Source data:
******************************

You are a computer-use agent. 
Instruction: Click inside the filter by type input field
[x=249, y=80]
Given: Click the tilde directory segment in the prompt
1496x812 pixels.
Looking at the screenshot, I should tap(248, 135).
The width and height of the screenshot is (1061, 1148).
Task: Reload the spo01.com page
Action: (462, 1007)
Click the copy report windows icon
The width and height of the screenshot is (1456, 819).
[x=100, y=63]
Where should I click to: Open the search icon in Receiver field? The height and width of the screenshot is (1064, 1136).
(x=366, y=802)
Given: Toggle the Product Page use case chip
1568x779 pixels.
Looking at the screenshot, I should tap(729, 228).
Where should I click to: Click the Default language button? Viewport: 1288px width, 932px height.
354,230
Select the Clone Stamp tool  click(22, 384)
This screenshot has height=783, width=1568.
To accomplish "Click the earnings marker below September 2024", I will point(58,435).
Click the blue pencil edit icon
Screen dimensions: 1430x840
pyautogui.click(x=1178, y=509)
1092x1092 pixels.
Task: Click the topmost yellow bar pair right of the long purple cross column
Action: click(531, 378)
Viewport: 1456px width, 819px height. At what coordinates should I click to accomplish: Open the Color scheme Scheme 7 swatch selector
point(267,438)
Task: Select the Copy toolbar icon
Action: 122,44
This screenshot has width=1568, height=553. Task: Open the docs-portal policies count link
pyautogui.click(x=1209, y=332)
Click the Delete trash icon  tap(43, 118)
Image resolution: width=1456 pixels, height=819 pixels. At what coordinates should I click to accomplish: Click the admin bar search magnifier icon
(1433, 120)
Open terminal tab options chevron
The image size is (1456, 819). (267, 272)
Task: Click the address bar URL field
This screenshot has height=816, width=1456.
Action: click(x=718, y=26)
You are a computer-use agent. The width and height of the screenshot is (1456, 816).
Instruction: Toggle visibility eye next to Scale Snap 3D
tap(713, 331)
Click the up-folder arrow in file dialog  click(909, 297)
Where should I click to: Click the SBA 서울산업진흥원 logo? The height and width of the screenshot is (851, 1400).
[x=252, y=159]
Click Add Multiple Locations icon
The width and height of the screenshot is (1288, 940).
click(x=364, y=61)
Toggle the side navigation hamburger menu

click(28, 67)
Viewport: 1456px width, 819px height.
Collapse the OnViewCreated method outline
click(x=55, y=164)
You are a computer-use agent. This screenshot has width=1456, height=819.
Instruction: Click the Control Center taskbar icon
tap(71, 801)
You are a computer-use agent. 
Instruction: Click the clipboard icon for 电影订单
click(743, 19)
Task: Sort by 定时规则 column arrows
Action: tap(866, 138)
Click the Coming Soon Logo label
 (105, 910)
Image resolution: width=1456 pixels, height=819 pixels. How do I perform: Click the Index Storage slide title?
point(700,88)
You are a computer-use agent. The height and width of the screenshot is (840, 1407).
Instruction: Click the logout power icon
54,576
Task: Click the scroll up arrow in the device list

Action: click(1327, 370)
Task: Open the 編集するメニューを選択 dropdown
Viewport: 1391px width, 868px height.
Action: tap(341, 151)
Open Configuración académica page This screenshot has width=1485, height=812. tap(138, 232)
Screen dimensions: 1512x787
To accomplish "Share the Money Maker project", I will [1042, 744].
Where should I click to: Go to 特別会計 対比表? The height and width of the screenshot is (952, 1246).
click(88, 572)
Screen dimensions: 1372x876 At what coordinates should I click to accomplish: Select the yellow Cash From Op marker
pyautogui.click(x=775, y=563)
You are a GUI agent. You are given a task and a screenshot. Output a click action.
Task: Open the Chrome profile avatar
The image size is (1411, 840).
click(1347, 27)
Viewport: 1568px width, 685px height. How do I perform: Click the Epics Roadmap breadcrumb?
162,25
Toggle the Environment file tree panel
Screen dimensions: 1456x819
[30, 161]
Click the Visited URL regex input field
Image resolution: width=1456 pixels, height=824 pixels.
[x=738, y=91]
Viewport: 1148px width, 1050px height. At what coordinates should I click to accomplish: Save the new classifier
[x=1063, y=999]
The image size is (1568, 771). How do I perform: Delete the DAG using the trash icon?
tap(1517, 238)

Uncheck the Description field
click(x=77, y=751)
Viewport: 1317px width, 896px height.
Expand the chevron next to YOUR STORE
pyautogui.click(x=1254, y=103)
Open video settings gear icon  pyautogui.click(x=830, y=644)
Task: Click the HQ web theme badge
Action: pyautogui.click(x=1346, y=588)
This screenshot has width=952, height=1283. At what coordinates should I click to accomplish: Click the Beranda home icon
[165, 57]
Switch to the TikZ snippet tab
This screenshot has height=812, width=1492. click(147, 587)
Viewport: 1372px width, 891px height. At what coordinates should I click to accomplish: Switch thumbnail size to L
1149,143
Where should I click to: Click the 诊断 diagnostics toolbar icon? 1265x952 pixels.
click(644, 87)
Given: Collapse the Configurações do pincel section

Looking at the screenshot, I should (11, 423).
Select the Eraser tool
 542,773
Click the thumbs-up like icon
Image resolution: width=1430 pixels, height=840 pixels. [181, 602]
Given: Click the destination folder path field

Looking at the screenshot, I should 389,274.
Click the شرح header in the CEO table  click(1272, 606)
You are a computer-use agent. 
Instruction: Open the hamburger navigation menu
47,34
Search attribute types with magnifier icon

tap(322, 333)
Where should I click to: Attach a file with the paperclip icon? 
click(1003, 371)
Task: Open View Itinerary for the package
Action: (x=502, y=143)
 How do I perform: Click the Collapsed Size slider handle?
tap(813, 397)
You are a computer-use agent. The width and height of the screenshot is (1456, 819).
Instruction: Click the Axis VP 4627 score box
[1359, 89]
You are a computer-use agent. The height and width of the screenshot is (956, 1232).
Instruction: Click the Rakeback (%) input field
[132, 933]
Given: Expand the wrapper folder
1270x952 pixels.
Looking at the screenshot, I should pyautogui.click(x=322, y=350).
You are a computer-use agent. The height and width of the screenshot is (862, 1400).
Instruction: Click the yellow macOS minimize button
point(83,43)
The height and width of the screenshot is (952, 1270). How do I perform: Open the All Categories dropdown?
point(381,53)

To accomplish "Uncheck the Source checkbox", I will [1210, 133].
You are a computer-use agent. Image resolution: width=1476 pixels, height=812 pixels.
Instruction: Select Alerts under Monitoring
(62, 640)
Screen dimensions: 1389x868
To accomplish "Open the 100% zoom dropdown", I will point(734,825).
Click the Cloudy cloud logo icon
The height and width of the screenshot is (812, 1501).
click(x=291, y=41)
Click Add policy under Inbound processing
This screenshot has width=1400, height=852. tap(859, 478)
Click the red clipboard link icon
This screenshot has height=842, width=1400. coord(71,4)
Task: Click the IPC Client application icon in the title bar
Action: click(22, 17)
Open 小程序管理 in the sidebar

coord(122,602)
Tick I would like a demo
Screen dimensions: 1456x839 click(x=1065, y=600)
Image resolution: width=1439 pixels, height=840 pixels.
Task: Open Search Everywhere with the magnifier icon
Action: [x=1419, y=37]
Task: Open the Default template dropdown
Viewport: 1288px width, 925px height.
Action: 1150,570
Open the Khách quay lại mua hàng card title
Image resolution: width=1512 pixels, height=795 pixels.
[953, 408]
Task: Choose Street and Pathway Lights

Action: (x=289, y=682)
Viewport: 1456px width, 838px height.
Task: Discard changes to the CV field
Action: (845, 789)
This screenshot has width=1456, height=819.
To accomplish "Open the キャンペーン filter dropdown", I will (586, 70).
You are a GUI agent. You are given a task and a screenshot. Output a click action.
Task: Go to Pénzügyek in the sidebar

******************************

**Aim of the exercise**:
Where in the records above does the word "computer" appear? Copy each line that holds it.

**Reply to the exercise**:
You are a computer-use agent. 
You are a computer-use agent. The width and height of the screenshot is (1456, 816).
You are a computer-use agent. This screenshot has width=1456, height=819.
You are a computer-use agent. 
You are a computer-use agent. The height and width of the screenshot is (840, 1407).
You are a computer-use agent. 
You are a computer-use agent. The width and height of the screenshot is (1456, 819).
You are a computer-use agent. The height and width of the screenshot is (956, 1232).
You are a computer-use agent. The height and width of the screenshot is (862, 1400).
You are a computer-use agent. Image resolution: width=1476 pixels, height=812 pixels.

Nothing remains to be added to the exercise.